2. A essência da mensagem que nos apresenta é clara: Deus sabe tudo e está presente junto a sua criatura, eu não se pode subtrair dEle. Sua presença não é ameaçadora nem quer controlar, ainda que certamente seu olhar também é severo com o mal, ante o qual não é indiferente.
Contudo, seu elemento fundamental é o de uma presença salvífica, capaz de abarcar todo o ser e toda a história. Em poucas palavras, é o cenário ao que alude São Paulo ao falar no Areópago de Atenas, quando cita um poeta grego: «nEle vivemos, movemo-nos e existimos» (Atos 17, 28).
3. A primeira passagem (Cf. Salmo 138, 1-6), como dizia, é a celebração da onisciência divina: repetem-se, de fato, os verbos do conhecimento como «sondar», «conhecer», «penetrar», «saber». Como é sabido, o conhecimento bíblico vai mais além do mero aprender e compreender intelectual; é uma espécie de comunhão entre o que conhece e o conhecido: o Senhor está, portanto, em intimidade conosco, durante nosso pensar e atuar.

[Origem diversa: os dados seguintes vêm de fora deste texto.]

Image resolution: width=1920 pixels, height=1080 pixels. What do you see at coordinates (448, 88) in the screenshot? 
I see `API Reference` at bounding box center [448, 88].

À onipresença divina se dedica a segunda passagem de nosso Salmo (Cf. versículos 7-12). Descreve-se de maneira palpitante a ilusória vontade do homem de subtrair-se dessa presença. Todo o espaço fica abarcado: antes de tudo, o eixo vertical «céu-abismo» (Cf. versículo 8), e depois a dimensão horizontal, a qual vai desde a aurora, ou seja, do oriente, até chegar ao «confim do mar» Mediterrâneo, ou seja, o Ocidente (cf. versículo 9). Cada um dos âmbitos do espaço, inclusive o mais secreto, contém uma presença ativa de Deus.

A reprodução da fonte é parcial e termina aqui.